As in the rest of the Arab world, the religion of Islam offered succour to the poor. At the same time Hamas proclaimed its call for jihad - holy war. While the PLO's message blurred as the intifada faltered, Hamas offered clear objectives: the destruction of Israel, and the establishment of an Islamic state over the whole of Palestine.
Until this year, Israel had avoided clamping down on Hamas in order to fragment backing for the PLO, which it still regards as a terrorist organisation. Hamas's support has also been fuelled by the failure of the peace process to achieve concrete results. Hamas has been refusing to countenance the negotiations, accusing the PLO's mainstream group, led by Yasser Arafat, of selling out by supporting them.
At the same time, Hamas has carried out increasingly successful operations against Israeli targets through its armed wing, the el- Qassen Brigades. Its growing credibility in the Islamic world has brought new and powerful friends. In early October Hamas representatives based in Jordan were invited to meet Iranian officials in Tehran. Although the details of Iran's support are not known, there is no doubt that the organisation's new confidence is in part due to Iranian cash and political backing. Hamas also receives funding from Saudi Arabia.
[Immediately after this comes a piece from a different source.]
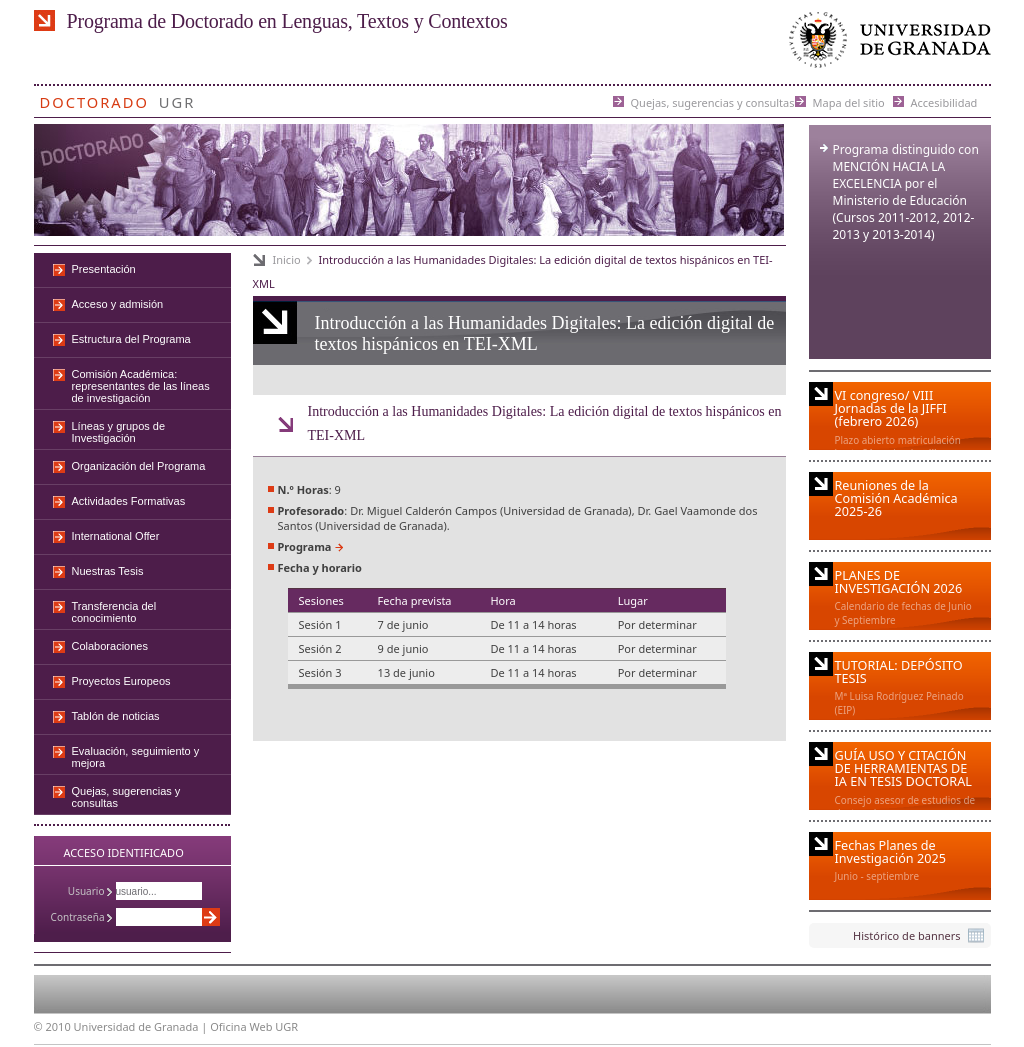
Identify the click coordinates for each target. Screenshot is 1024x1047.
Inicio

It is only in the past two weeks that Hamas has spread real fear, leaving a trail of Israeli blood. First three soldiers were shot dead in Gaza and one in Hebron, by Hamas gunmen. Then came the kidnap of Nissim Toledano. On his way to work in the central Israeli town of Lod, the sergeant- major was seized by gunmen who seemingly slipped under the noses of Israeli security with devastating ease. In exchange for his freedom, Hamas demanded the release of its founder, Sheik Ahmed Yassin, in an Israeli jail for allegedly ordering the execution of Palestinian collaborators.
After a two-day stand-off, and a security clampdown, Toledano was found stabbed to death on Wednesday by the side of the road near Jerusalem. It is said he was tortured to death with a primitive head-clamp. Israel reeled, and Yitzhak Rabin pondered his response for 24 hours.
He could, of course, have acted within international law and avoided condemnation. He could have made arrests and brought people to trial. Instead he chose to round up more than 1,200 suspects and then expel the 418. Mr Rabin had hoped to present the country with an overnight fait accompli. But civil rights lawyers got wind of the pending deportations and protested to the Israeli Supreme Court. The court eventually sided with the Prime Minister.
Israel's case is that the action will help, not hinder, the peace process in the long term: unless Hamas is crushed, Mr Rabin believes, there can be no peace. It is likely that when he carried out the deportations, Mr Rabin calculated that international condemnation would be muted. He knows the West fears the spread of Islamic militancy as much as he does. As a government spokesman said on Thursday: 'They thanked us for bombing the Iraqi reactor 10 years afterwards - at first that too was condemned.'
So far, however, it looks as if Mr Rabin has miscalculated. Whatever the threat from Hamas, international law cannot be flouted, the UN has warned. Some good may yet emerge from the crisis, on one condition: that Mr Rabin now supplements stick with carrot. Even liberal Israelis have supported his action. But they say that having sought to crush the militants, he must now nurture the moderates. This means he must look more kindly on Hamas's political opponents, the PLO. They are the ones supporting negotiations, not threatening jihad. If the Palestinian streets are not to erupt, scuppering all hopes of peace, Mr Rabin must talk to the PLO.